Pilkada di Saat Pandemi KPU Akui Tidak Mudah: Coklit Jangan Asal-asalan

Sebaran Pilkada Serentak di Indonesia.(suryakepri.com/ist)
Want create site? With Free visual composer you can do it easy.

BANDUNG, SURYAKEPRI.COM – Banyak hal baru yang harus disiapkan agar pesta demokrasi aman dari penyebaran covid-19.

Ketua Komisi Pemilihan Umum (KPU) Arief Budiman mengaku penyelenggaran pemilihan kepala daerah (pilkada) di tengah pandemi covid-19 bukan hal mudah.

“Kita punya sejarah baru untuk pilkada serentak 2020. Bukan hal mudah melaksanakan pilkada di tengah pandemi covid-19. Banyak penyesuaian yang harus kita lakukan,” ujar Arief saat pengarahan Gerakan Coklit Serentak (GCS) untuk Kabupaten Bandung, Sabtu (18/7).

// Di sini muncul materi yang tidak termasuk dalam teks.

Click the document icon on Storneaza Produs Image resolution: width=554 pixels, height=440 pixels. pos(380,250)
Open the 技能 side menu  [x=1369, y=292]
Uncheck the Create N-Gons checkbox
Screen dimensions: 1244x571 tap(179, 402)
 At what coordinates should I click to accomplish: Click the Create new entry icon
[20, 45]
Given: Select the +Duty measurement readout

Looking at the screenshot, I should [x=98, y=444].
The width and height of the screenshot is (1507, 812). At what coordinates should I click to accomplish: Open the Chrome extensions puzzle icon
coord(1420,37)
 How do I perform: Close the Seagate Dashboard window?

Baca:Satlantas Polresta Barelang Bakal Gelar Razia Patuh Seligi 2020, Lengkapi Surat Kendaraan

Baca:Pilkada 2020, Sebanyak 37.158 Pemilih Pemula di Kepri akan Dicoklit KPU

Baca:Pilkada Kepri 2020, KPU Provinsi Kepri Akan Coklit 1.391.845 Pemilih

Tahapan pencocokan dan penelitian (coklit) calon pemilih akan melibatkan 21.210 Panitia Pemilihan Kecamatan (PPK), 140.241 Panitia Pemungutan Suara (PPS), dan 300.017 Petugas Pemutakhiran Data Pemilih (PPDP). Dia menegaskan keakurasian data pemilih sangat penting.

Apalagi, pergeseran hari pemungutan suara dari bulan September menjadi Desember berdampak pada berubahnya jumlah pemilih potensial.

Arief meminta jajaran petugas KPU di lapangan melakukan coklit secara teliti dan tidak asal-asalan.

“Pahami regulasinya, jangan sampai data di buat asal-asalan karena 1 suara milik pemilih itu sangat berarti. Jadi Anda harus perhatikan dan lakukan itu dengan baik,” tuturnya.

Did you find apk for android? You can find new Free Android Games and apps.